Während der Fahrt, ich hatte mir Dylans Auto geliehen, trommelte ich nervös auf den Lenkrad rum. Ich hatte keine Ahnung wie Mom auf meine Frage reagieren würde, aber ich musste es wagen. Dad hatte ich gar nicht vor es zu erzählen, der würde wahrscheinlich komplett durchdrehen. Also parkte ich den Wagen und ging schnell an der Rezeption vorbei in Moms Büro. Nachdem ich einmal gekopft hatte, öffnete ich ihre Tür. "Mom ...?" Ich schaute um die Ecke, aber sie war nicht da. Also beschloss ich zu warten und setzte mich hin.
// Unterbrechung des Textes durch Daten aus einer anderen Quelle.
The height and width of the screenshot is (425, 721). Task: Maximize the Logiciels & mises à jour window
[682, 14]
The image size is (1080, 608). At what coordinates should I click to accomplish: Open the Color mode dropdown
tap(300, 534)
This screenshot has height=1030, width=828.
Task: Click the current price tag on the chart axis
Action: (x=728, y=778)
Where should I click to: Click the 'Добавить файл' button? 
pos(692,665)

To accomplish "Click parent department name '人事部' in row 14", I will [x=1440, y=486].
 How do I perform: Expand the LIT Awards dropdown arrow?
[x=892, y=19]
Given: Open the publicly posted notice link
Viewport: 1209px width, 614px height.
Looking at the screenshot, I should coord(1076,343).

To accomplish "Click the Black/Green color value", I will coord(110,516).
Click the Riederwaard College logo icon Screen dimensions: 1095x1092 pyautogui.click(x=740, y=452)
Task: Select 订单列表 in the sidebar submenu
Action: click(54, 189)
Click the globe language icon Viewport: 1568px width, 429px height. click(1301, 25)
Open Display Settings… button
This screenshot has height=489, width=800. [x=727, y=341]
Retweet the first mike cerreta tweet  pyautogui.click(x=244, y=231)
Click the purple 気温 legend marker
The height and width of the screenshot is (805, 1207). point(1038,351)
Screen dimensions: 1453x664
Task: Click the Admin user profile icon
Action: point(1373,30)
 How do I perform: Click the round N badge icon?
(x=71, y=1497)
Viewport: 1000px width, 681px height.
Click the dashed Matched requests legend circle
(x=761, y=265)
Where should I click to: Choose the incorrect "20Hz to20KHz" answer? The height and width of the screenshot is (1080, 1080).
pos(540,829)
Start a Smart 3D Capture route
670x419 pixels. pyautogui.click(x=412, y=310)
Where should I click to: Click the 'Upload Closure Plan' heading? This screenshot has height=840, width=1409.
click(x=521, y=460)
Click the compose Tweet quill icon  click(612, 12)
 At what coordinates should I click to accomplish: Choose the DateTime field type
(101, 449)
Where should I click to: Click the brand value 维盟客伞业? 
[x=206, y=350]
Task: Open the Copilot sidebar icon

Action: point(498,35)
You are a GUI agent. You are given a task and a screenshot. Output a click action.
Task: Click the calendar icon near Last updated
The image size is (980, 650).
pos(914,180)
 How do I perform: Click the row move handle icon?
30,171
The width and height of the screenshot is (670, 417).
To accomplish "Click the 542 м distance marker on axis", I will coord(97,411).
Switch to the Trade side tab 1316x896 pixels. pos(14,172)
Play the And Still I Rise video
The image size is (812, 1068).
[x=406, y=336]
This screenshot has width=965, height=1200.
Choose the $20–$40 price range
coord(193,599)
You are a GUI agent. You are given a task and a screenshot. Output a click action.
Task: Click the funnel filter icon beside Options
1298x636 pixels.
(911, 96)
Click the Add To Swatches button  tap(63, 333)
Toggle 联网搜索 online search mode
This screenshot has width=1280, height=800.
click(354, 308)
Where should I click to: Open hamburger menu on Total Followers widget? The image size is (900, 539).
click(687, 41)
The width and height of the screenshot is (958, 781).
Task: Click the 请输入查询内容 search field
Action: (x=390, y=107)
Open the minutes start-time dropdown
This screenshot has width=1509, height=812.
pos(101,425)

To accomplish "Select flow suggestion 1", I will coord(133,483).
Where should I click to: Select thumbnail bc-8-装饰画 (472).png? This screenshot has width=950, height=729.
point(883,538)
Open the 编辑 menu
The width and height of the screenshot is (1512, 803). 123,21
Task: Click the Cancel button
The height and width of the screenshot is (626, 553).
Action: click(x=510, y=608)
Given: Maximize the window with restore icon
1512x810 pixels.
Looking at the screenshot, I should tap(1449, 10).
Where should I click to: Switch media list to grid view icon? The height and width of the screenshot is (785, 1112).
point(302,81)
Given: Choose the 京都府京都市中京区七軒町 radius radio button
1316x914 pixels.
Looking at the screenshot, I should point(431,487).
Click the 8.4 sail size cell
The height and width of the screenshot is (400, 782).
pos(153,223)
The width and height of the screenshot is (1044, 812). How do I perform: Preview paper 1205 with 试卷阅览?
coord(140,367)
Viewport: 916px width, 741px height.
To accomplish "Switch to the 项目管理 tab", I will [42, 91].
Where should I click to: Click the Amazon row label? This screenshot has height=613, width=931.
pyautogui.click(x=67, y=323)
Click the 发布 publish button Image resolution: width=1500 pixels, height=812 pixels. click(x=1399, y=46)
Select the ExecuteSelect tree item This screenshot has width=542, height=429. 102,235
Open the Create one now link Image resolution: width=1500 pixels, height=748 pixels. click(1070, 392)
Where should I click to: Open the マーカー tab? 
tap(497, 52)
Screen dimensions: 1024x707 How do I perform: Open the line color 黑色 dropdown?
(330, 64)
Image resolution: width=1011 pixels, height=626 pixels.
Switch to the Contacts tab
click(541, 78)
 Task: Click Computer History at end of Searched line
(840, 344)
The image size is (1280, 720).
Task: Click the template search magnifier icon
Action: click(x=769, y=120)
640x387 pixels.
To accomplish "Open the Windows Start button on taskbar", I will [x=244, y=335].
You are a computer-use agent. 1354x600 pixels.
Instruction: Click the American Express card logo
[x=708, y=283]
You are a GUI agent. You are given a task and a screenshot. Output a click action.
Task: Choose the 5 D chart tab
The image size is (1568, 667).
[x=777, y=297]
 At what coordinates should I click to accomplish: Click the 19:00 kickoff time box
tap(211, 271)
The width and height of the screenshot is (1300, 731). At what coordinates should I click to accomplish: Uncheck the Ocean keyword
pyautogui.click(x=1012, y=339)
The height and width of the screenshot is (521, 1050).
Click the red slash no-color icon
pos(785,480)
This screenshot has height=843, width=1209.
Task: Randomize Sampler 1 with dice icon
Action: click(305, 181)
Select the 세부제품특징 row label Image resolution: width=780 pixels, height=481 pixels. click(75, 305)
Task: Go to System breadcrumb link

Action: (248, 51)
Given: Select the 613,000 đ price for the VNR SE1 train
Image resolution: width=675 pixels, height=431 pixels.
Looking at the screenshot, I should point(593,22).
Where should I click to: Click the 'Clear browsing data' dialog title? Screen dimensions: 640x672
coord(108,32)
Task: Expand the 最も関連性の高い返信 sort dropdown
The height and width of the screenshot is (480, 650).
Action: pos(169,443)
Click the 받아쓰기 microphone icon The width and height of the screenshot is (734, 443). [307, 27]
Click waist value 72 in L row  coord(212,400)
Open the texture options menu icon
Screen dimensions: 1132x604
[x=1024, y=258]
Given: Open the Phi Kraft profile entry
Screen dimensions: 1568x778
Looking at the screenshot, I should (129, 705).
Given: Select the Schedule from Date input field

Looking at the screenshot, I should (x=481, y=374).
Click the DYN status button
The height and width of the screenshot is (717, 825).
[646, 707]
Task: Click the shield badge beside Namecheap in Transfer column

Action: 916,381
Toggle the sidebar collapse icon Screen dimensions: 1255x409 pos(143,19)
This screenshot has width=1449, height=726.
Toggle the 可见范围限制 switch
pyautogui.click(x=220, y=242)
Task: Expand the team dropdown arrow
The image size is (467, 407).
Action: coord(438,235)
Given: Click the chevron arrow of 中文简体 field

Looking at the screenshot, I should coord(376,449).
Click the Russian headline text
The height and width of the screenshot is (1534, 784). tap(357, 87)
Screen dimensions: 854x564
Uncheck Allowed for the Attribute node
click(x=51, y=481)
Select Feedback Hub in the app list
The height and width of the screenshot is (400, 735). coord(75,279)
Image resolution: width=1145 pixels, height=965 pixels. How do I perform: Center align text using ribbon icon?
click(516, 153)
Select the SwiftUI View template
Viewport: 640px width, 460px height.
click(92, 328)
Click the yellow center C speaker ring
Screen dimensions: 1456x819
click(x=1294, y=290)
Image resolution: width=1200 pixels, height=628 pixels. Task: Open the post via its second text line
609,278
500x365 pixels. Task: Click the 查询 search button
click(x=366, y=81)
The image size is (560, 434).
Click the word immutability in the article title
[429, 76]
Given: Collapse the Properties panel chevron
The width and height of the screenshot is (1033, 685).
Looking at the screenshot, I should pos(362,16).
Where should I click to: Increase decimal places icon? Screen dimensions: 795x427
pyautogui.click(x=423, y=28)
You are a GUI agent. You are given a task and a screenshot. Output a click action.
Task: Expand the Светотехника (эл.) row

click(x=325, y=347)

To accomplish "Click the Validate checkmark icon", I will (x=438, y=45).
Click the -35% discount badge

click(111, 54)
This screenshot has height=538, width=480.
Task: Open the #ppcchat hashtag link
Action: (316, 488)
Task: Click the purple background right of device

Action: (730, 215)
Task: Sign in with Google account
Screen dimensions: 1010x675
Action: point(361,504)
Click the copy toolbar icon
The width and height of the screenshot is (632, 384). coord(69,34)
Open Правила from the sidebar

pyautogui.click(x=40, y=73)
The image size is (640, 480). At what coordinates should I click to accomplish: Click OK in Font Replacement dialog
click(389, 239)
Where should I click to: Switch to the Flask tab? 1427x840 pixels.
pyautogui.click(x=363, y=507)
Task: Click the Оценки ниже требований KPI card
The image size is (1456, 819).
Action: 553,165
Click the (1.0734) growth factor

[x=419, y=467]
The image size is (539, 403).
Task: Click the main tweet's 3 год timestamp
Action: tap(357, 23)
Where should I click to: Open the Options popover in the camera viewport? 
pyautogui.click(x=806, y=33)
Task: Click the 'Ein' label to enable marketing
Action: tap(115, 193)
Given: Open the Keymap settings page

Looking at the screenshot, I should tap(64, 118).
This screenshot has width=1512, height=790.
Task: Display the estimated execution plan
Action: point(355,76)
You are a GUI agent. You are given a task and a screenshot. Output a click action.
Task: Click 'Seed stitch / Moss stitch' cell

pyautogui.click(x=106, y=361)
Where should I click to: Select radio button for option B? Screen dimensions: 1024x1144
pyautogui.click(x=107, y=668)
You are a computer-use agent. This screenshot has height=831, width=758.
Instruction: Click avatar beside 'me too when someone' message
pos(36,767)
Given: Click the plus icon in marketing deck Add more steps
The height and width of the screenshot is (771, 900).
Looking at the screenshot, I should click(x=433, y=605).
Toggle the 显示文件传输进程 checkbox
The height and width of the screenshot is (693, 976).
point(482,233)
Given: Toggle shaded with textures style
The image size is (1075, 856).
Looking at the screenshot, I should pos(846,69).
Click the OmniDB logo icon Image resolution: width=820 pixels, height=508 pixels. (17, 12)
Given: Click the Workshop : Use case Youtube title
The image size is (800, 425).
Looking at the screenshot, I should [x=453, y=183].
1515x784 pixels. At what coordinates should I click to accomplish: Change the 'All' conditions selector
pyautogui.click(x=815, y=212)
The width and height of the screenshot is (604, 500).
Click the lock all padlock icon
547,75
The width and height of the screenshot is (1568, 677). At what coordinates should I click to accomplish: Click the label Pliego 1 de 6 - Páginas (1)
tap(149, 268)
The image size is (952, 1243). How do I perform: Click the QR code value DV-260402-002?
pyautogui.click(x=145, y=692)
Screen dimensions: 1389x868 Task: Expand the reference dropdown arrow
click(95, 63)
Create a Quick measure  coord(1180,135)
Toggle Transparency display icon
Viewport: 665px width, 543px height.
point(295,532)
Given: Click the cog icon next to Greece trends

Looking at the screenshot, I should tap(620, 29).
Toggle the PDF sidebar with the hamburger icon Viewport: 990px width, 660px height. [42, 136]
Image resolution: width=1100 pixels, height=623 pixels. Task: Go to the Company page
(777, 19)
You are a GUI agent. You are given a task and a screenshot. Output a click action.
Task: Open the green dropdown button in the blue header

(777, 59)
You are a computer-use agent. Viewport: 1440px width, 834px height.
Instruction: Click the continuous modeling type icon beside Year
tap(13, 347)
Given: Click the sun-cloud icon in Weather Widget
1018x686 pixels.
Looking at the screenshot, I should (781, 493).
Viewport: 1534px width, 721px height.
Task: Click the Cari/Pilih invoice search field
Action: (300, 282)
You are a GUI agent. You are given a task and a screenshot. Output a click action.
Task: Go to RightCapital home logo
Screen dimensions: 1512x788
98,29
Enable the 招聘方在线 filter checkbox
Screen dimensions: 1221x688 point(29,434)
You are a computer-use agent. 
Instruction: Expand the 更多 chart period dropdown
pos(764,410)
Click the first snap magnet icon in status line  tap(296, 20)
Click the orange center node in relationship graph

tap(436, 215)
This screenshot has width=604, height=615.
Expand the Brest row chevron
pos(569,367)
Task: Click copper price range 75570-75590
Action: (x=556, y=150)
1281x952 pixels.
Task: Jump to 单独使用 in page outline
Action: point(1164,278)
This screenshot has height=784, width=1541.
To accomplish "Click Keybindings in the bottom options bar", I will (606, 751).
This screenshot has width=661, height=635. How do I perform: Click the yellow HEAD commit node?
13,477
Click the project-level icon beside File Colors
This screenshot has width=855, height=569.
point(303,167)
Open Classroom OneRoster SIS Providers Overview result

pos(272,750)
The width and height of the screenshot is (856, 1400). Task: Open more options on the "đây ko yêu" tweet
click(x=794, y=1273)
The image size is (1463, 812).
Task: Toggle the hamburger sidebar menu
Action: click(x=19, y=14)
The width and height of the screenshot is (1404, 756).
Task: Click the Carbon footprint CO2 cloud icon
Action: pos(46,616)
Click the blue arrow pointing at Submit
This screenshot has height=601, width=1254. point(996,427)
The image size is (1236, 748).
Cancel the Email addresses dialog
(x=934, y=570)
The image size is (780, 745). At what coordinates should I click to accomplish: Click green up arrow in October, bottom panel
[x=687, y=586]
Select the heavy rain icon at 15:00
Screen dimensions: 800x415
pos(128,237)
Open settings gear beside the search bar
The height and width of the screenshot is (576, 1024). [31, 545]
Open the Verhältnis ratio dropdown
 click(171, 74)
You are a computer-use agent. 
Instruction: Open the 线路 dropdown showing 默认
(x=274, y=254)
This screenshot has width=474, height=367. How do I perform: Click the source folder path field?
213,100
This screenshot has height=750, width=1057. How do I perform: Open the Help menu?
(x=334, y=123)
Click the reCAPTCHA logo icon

Tatsächlich kam sie dann etwa eine viertel Stunde später herein. "Ach, Liebling was machst du denn hier?", fragte sich mich überrascht und umarmte mich. "Das war mehr oder weniger ein spontaner Besuch ... undzwar hab ich eine Frage Mom ...", fing ich an und knetete nervös meine Hände unter dem skeptischen Blick meiner Mutter. "Ich hab dir ja erzählt was momentan bei den Wölfen abläuft ..." Sofort wechselte ihre Miene zu besorgt. "Und es ist glasklar, dass ich den Wölfen körperlich unterlegen bin, weil ich nicht so stark, schnell oder groß bin wie sie. Ich bin machtlos.", meinte ich leise. "Mir ist klar, dass Silber sie ... verletzen kann, aber es ist die einzige Möglichkeit mich zu wehren. Ich möchte einfach nicht immer von Hannah oder Dylan, Jeremy, Lucas oder Andrew beschützt werden!" Mom kam mit einem Seufzen auf mich zu und nahm mich in die Arme. Beruhigend strich sie mir über den Kopf. "Zuhause in meinem Schlafzimmer. Der rechte Nachttisch, unter dem Boden der untersten Schublade. Gehe vorsichtig damit um und sag deinem Vater nichts davon!" Ihr Name erklang durch die Lautsprecher. Sie gab mir einen Kuss auf die Stirn und stürmte aus ihrem Büro. "Tut mir leid Liebling, aber ich muss. Ich hoffe es hilft dir!"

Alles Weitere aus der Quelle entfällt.